• _PAGE EXCERPT_:

Thursday, July 14, 2022

July 14th - St. Kateri Tekakwith - Lily of the Mowaks

 

 Today we celebrate the memorial of Saint Kateri Tekakwitha known as Lily of the Mohawks, who was born in 1656 in northern New York State, near Auriesville near where St. Isaac Jogues and companions were martyred.

When she was four years old, her Christian mother, an Algonquin and her father a pagan Mohawk chief died of small pox. The disease also attacked Kateri and scarred her face and injured her eyesight. Because of her poor vision, Kateri was named "Tekakwitha", which means "she who bumps into things."

She was adopted by her two aunt and an uncle. Due to Jesuit priests, she converted to Catholicism as a teenager and was baptized at the age of 20. Persecuted for her faith, she stayed firm in it.

• _INFORMATION SUPPLIED_:
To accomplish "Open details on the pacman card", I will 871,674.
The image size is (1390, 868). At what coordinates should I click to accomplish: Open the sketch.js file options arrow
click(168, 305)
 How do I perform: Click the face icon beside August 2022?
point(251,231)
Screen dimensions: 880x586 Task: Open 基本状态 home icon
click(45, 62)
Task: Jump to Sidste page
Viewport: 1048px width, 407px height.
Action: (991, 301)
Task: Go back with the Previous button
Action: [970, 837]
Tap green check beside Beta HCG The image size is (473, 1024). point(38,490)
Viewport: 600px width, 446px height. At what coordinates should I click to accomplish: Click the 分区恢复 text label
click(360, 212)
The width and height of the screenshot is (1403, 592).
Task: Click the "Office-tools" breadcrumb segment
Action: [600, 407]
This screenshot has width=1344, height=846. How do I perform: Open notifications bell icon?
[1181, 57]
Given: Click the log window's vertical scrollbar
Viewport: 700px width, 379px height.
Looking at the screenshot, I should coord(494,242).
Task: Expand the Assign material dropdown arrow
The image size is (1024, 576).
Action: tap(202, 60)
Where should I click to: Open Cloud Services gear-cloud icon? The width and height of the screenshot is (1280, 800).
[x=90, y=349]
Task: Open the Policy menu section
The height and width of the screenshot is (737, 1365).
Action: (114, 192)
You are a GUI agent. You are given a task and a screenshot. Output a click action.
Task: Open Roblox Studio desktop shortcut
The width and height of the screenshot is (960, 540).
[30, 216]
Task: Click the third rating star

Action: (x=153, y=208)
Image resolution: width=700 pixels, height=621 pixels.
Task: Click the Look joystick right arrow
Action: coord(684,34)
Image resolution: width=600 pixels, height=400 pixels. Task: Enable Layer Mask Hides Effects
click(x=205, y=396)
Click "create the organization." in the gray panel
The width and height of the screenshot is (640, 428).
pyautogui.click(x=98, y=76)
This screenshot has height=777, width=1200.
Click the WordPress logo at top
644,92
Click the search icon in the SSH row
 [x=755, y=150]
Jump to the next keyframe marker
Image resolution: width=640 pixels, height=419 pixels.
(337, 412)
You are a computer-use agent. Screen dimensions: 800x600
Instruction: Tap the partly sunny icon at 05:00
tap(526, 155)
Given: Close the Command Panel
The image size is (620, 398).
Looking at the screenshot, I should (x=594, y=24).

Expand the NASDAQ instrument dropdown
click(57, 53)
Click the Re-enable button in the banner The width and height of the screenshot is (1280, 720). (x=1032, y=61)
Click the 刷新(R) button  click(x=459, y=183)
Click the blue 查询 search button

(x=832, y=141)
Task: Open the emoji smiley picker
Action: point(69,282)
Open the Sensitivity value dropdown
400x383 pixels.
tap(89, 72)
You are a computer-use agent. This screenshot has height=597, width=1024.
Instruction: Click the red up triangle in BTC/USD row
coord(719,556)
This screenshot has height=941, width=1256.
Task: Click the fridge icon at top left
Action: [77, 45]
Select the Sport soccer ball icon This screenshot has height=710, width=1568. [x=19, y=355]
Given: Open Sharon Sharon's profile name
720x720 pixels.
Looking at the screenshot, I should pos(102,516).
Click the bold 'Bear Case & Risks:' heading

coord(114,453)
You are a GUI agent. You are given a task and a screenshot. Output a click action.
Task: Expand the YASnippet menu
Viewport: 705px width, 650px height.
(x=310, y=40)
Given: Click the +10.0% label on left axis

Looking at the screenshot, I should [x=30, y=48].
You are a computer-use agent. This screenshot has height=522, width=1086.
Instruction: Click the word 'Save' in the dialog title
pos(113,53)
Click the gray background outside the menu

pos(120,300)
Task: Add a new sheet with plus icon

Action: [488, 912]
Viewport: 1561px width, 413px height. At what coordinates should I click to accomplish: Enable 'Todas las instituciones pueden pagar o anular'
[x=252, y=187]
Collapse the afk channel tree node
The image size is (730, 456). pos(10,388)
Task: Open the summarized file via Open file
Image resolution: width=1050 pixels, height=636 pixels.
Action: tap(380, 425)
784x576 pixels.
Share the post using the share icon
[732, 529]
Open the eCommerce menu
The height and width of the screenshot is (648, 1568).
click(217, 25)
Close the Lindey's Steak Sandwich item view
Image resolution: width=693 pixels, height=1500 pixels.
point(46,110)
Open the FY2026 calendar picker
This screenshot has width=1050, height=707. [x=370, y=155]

• _QUESTIONS_:
**A)** Rewrite the post about Saint Kateri Tekakwitha starting at the words "July 14th - St." and ending after "companions were martyred.", with "memorial" replaced by "feast".
**B)** Please write the next part of the post about Saint Kateri Tekakwitha, picking up after its last sentence.
The entries have nothing to do with the post about Saint Kateri Tekakwitha.

• _OUTPUTS FOR THE TASKS_:
**A)**
July 14th - St. Kateri Tekakwith - Lily of the Mowaks

 

 Today we celebrate the feast of Saint Kateri Tekakwitha known as Lily of the Mohawks, who was born in 1656 in northern New York State, near Auriesville near where St. Isaac Jogues and companions were martyred.

**B)**
She spent much of her time in the woods and was considered a mystic. She made a vow of virginity and asked to become a nun, but was not allowed because she was not European. Two years later, she escaped to Canada to live in a settlement of Christian Indians near Montreal and in the Christian colony she lived a life dedicated to prayer, penitential practices, and care of the sick and aged and helped missionaries convert Indians to the Christian faith.

Every morning in the bitterest winter, she stood before the chapel door until it opened at 4am. She remained there until after the last Mass. She was devoted to the Eucharist and Jesus Crucified. When she died April 7th, 1680 at the age of 24, witnesses who attended her death, said her body glowed and the scars on her face disappeared and became like that of a healthy child.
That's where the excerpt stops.